● PROBLEM: Pictures should be omitted; restate word for word the lines from the one holding "The width and" through the last line of the entries below.

GIVEN RECORDS START

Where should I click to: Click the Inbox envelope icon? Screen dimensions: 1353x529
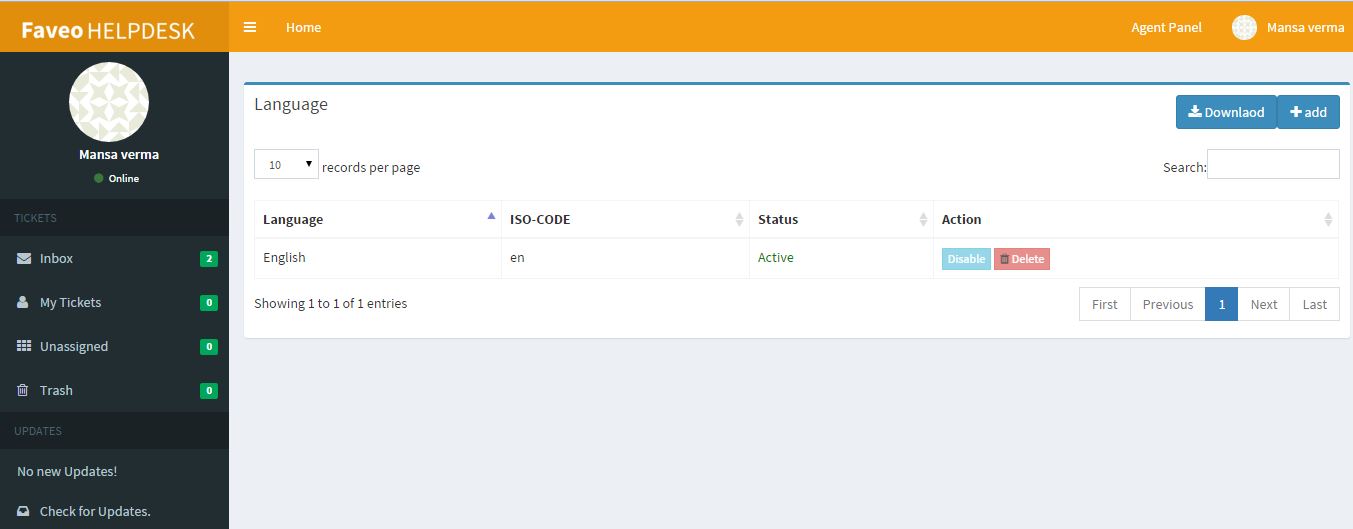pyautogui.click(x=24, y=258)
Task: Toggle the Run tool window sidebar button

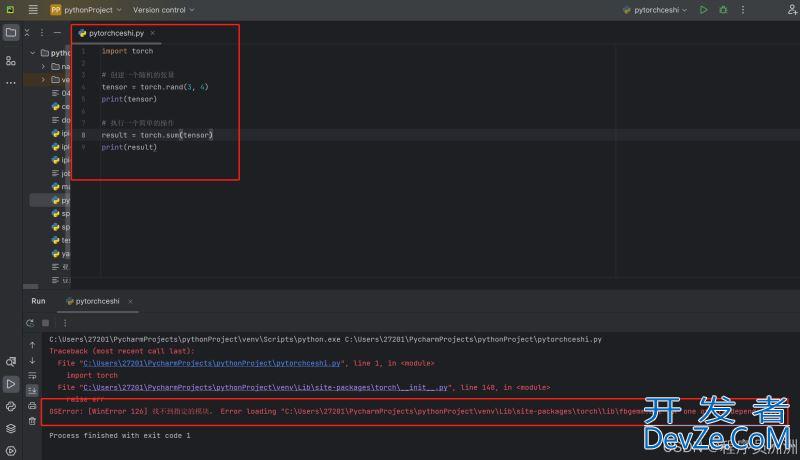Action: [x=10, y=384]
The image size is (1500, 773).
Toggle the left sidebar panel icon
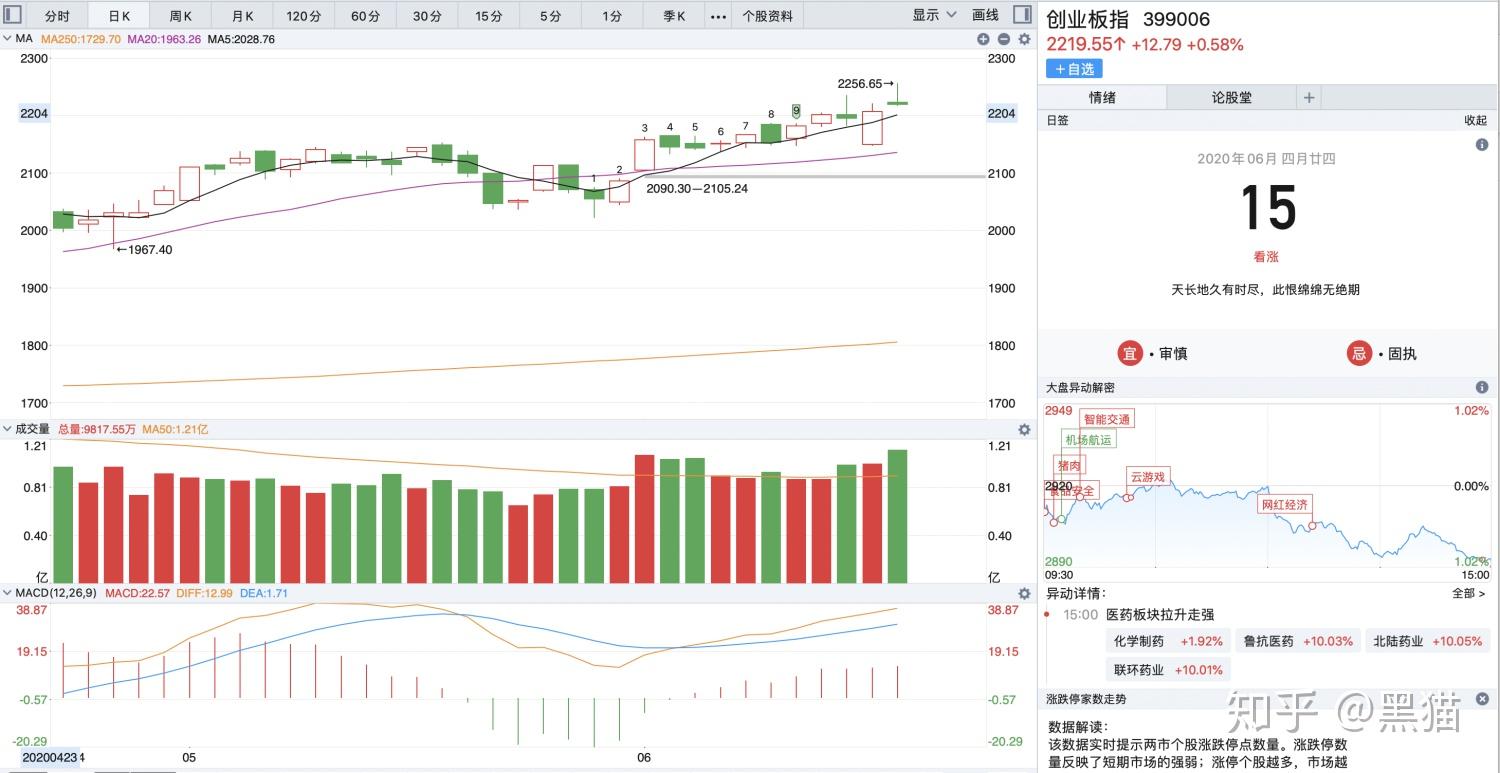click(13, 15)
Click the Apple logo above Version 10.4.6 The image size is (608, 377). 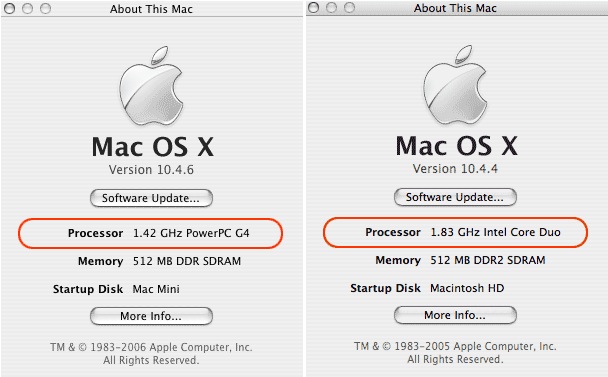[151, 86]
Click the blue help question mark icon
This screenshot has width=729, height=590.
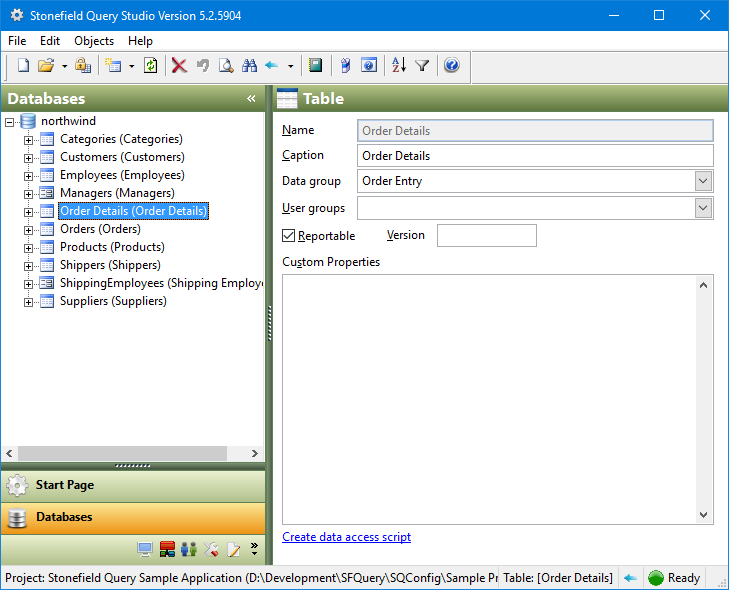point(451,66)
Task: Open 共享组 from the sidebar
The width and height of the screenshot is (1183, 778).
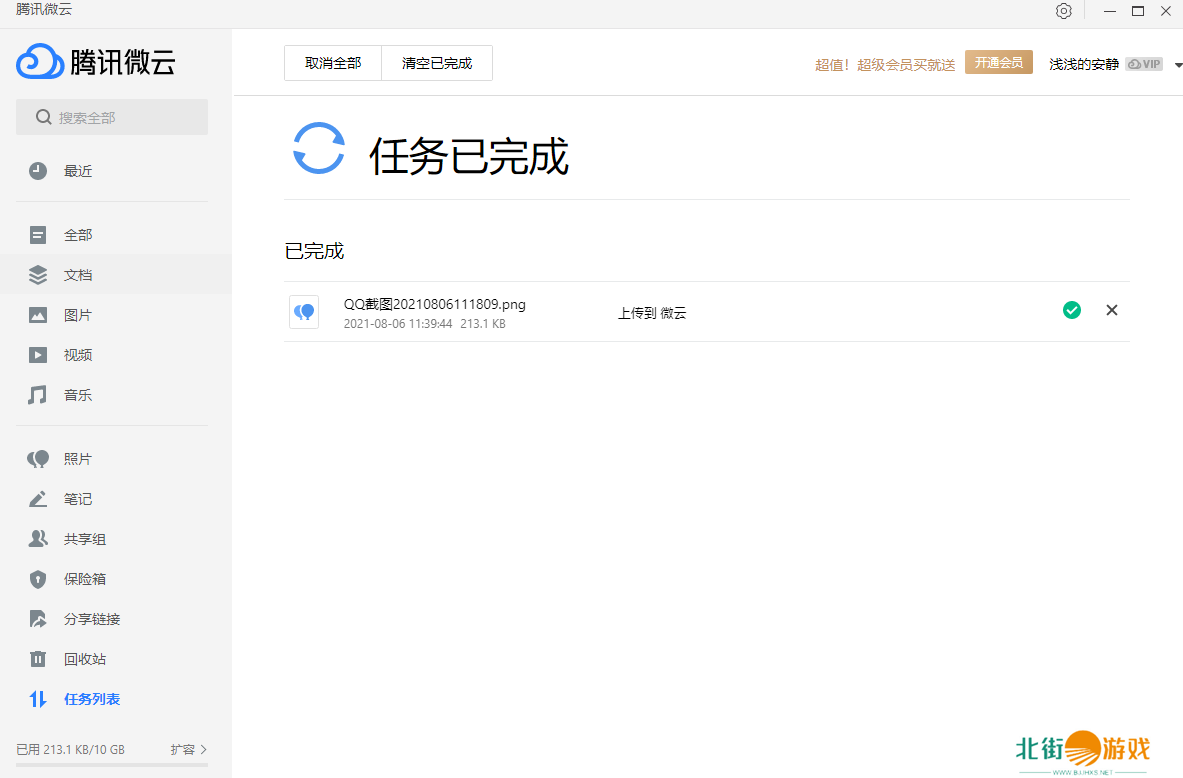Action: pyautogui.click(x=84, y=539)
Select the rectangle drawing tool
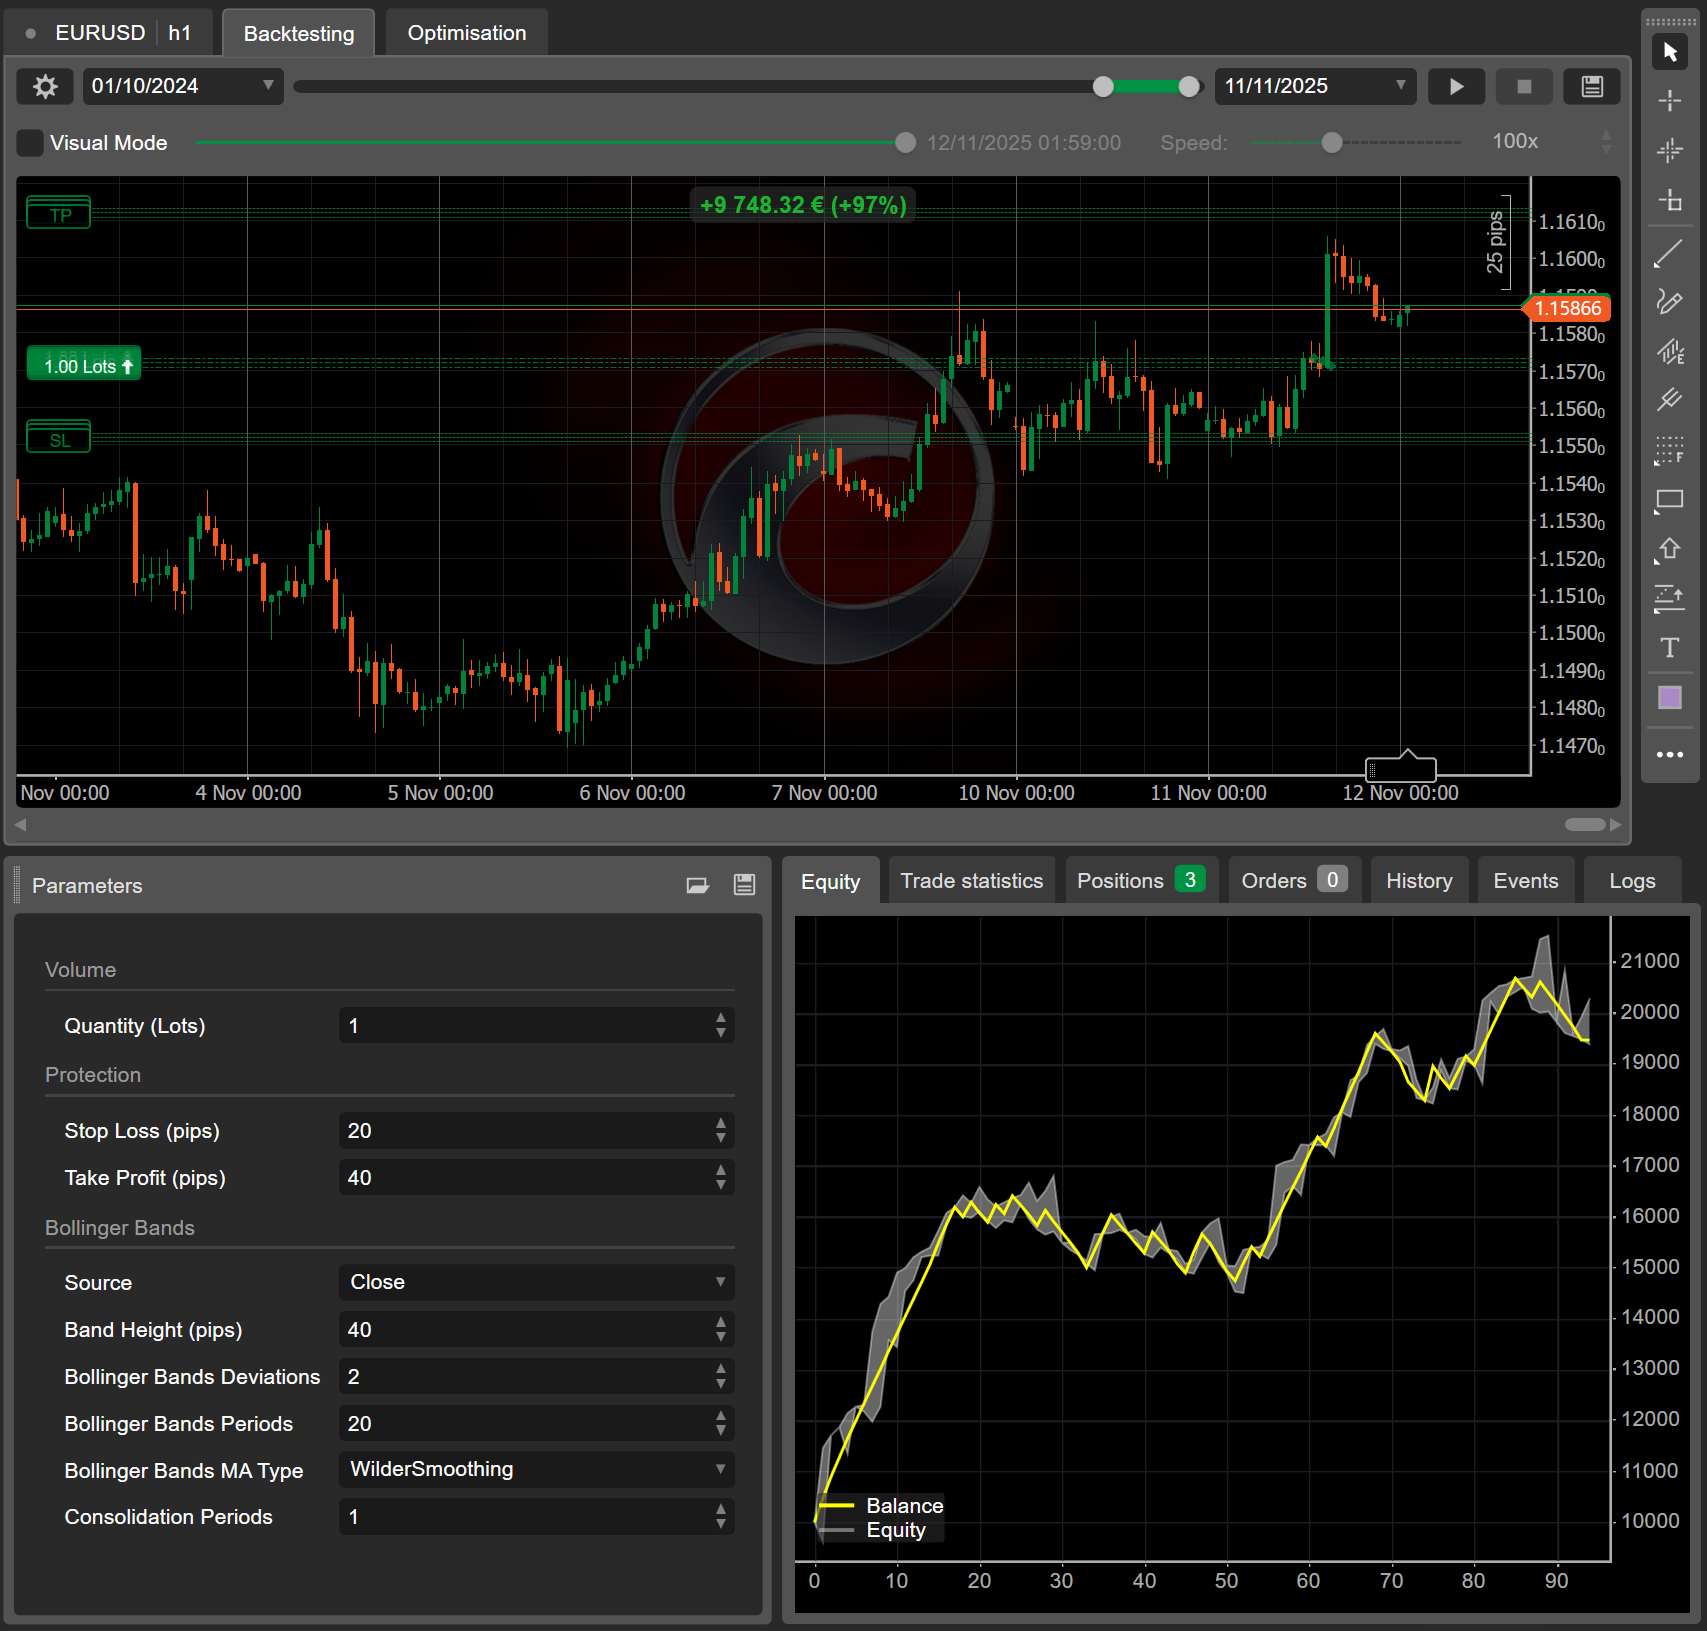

GIVEN RECORDS END

● EXERCISE OUTPUT:
The width and height of the screenshot is (1183, 778).
Action: pyautogui.click(x=84, y=539)
Select the rectangle drawing tool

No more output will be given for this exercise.